Cartoonist for the Australian, Bill Leaks, is no stranger to controversy. He seeks it out and considers it part of his job as an artist to be provocative and a catalyst for debate.
In the wake of allegations of child abuse at the Northern Territory’s Don Dale facility, Leak produced a cartoon depicting an alcoholic Indigenous father who does not know his son’s name when a police office returns the child to him.
The cartoon was widely condemned as racist for stereotyping Indigenous Australians as drunks and neglectful parents. The fact that the police officer is also Indigenous, did little to placate the general feeling that this was an unfair portrayal of an already marginalised community.
Leak defended his work and released another cartoon decrying his treatment by the Twitterati. It betrayed an ignorance on Leak’s part of what free speech means. He had every right to offer an opinion in the public sphere, but equally, those who found the cartoon objectionable had an equal right to condemn it. Sadly, that is not the end of the matter.
Leak is now being investigated by the Human Rights Commission for possibly contravening section 18C of the Racial Discrimination Act.
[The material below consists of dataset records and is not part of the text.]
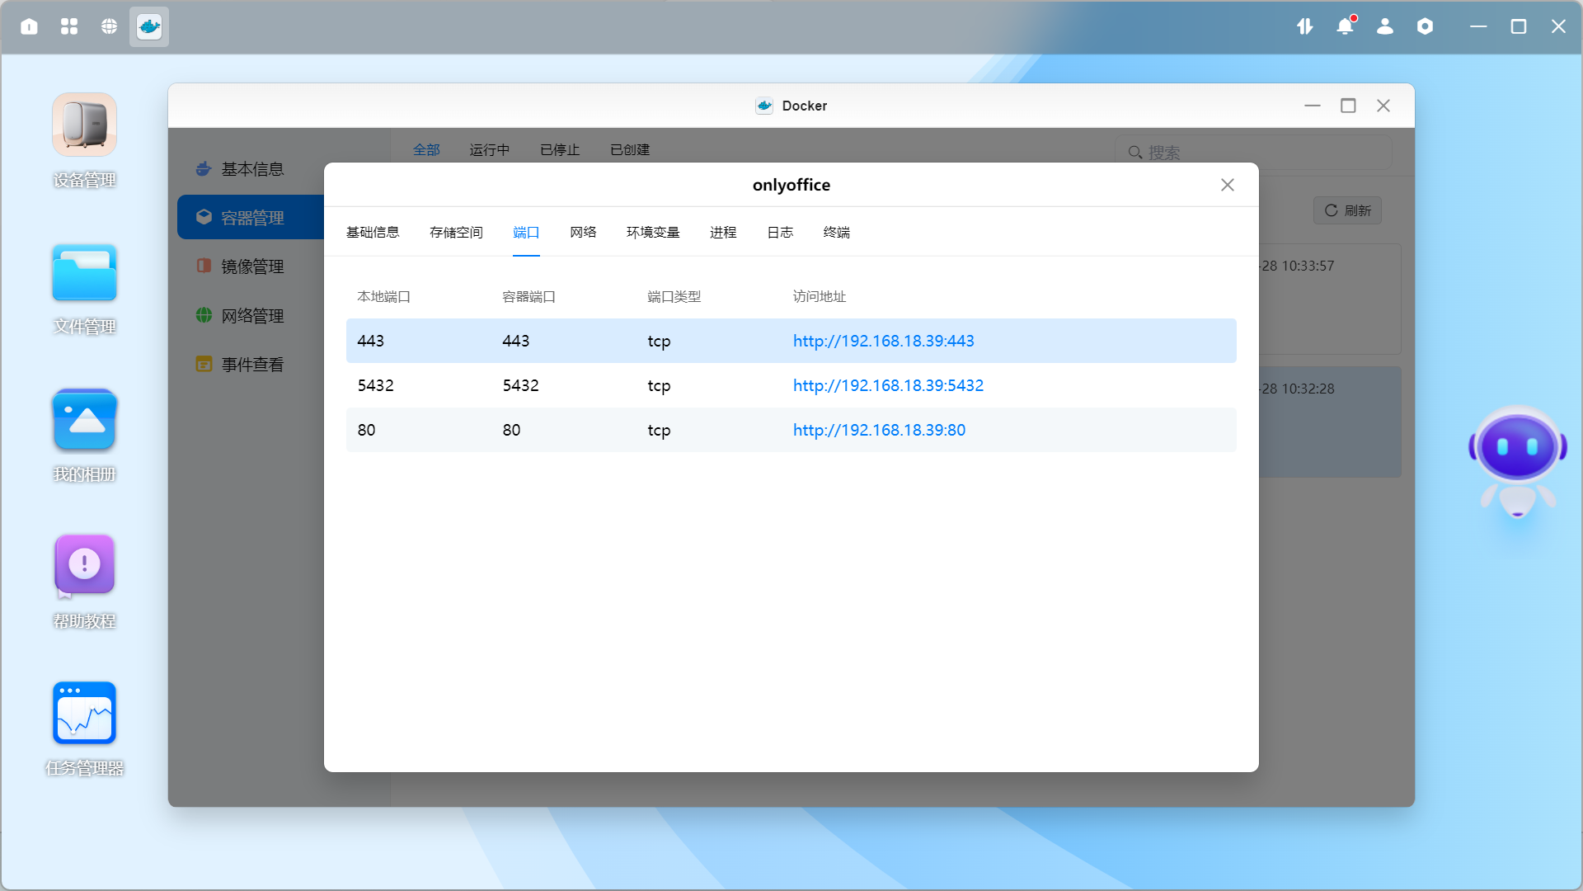Click the 网络 tab in dialog

point(583,233)
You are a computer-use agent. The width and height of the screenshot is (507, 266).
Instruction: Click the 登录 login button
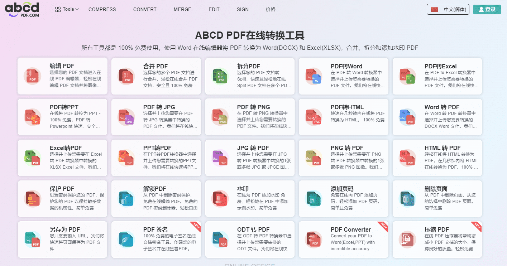[x=487, y=9]
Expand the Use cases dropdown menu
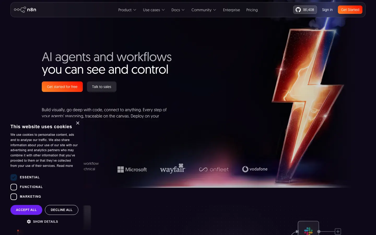This screenshot has width=376, height=235. (154, 10)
He hasn’t. But the fact debate and discourse is not enough and he is now under the legal microscope will only stoke the campaign flames to see the RDA amended or repealed.
I rarely agree with conservative columnist, also from the Australian, Janet Albrechtsen but it is difficult to argue with her recent article which concludes that there is a double standard in how free speech is applied in Australia.
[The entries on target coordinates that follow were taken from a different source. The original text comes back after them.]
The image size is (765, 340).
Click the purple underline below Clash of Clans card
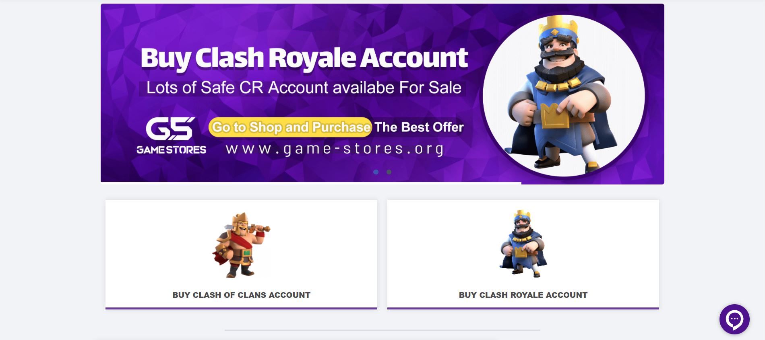pos(241,309)
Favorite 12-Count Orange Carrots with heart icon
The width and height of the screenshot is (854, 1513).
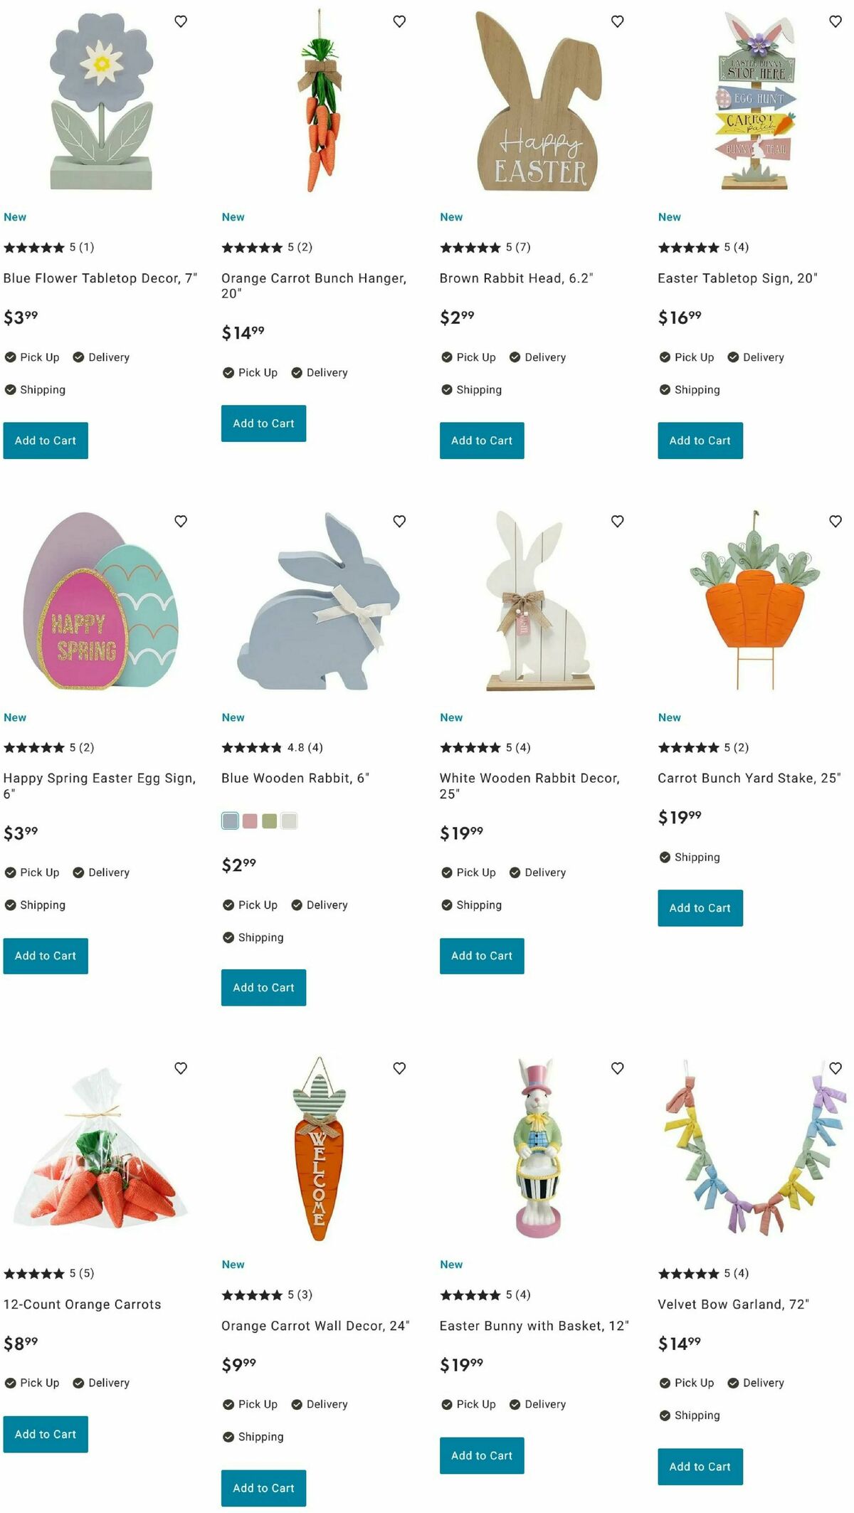point(181,1068)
Free speech has to include speech we do not like, speech we find offensive, and speech that may insult our religion, political views, nation, or general sense of morality. If we do not accept that simple premise, we invite the government to play the role of national censor – a dark path to go down.
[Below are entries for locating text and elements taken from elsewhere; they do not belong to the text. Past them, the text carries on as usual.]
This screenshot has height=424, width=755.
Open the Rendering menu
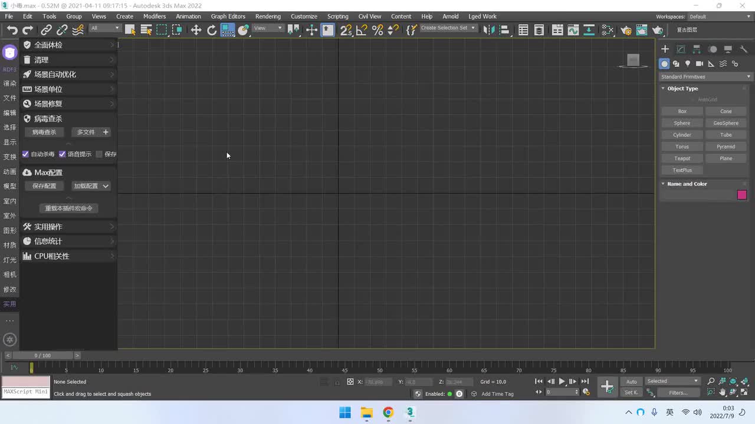268,16
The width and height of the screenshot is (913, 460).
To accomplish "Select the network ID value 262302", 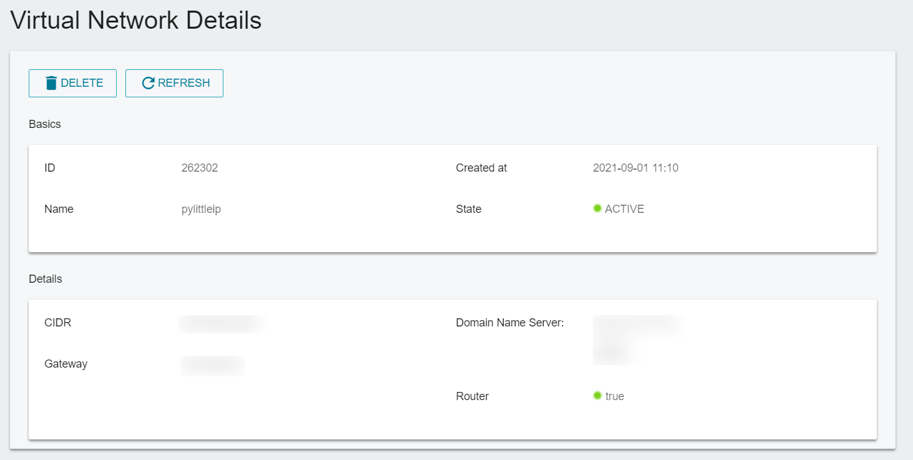I will [x=200, y=168].
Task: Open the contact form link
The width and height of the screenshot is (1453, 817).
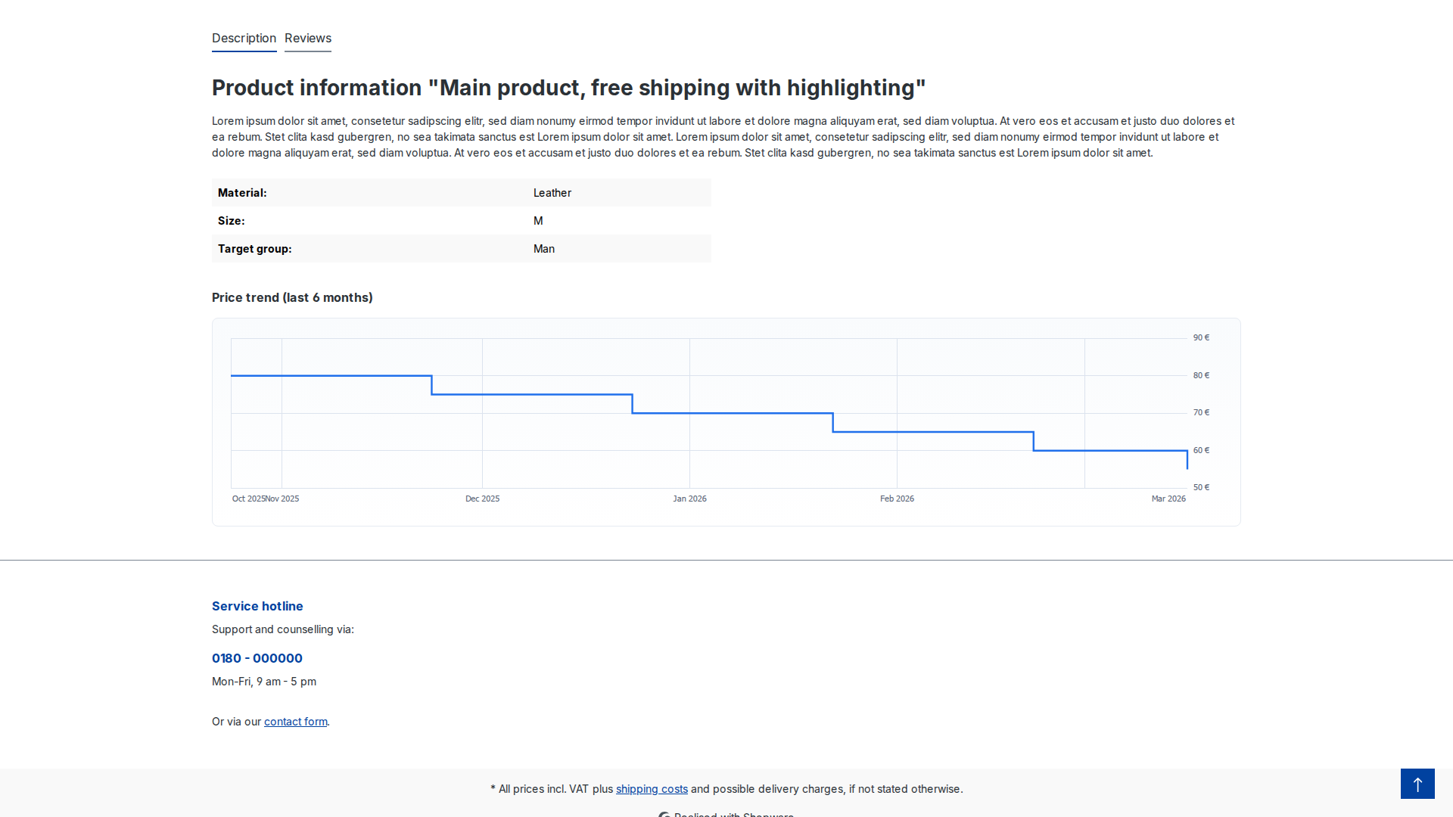Action: (x=295, y=722)

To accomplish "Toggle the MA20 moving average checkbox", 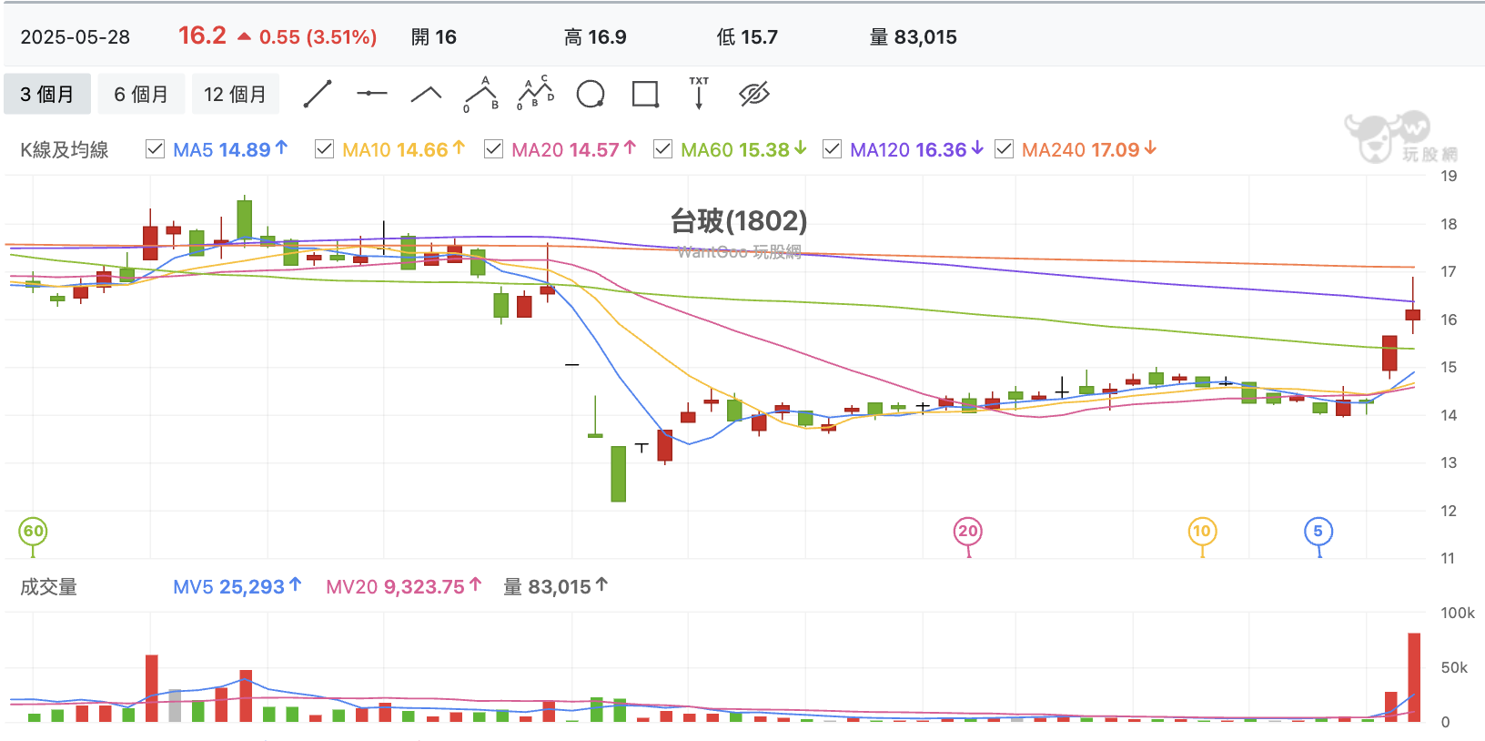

If you do not like Bill Leak, then do not support his work, do not buy The Australian, write articles, start a Facebook page; use your own free speech to respond! But do not use your own sense of offence and outrage as legitimisation for getting the state involved. Do not be so utterly arrogant to think your outrage must be universally applied and no one is free to think, maybe he has a point.
Be it the Danish cartoon in Jyllands-Posten depicting the Islamic prophet Muhammad with a bomb on his head or satirical French magazine Charlie Hebdo’s numerous incendiary front pages, free speech is worthless if it is forced to carry the caveat; “so long as no one gets upset”.
Under the guise of cultural sensitivity, many major newspapers refused to reprint these cartoons. That is the choice of the editors and, ultimately, the readers and subscribers who finance them. Each media outlet can come to their own decision about whether showing the cartoons is in the public interest.
What we should never accept, however, is an environment where the media is afraid to publish cartoons (or indeed articles) for fear of violent reprisals. More Orwellian still would be an environment where people are afraid to even discuss issues on social media for fear of violence on the one hand or government censorship on the other.
I fully support the right of the Danish cartoonist to depict Muhammad and I fully support the right of Charlie Hebdo to poke fun at religion. As such, I also support the right of Bill Leak to draw whatever he likes. It is the only way to be consistent.
I don’t agree with Leak. In fact, I think he’s suggestion that poor parenting is at the root of Aboriginal detention is insulting and overly simplistic. For that matter, I think the Danish cartoon was bigoted and an unfair stereotype of a huge group.
Be that as it may, the only response to speech you disagree with in an enlightened society is more speech, and better speech. The answer is never violence, nor is it dragging Bill Leak before the courts. The court of public opinion is just fine.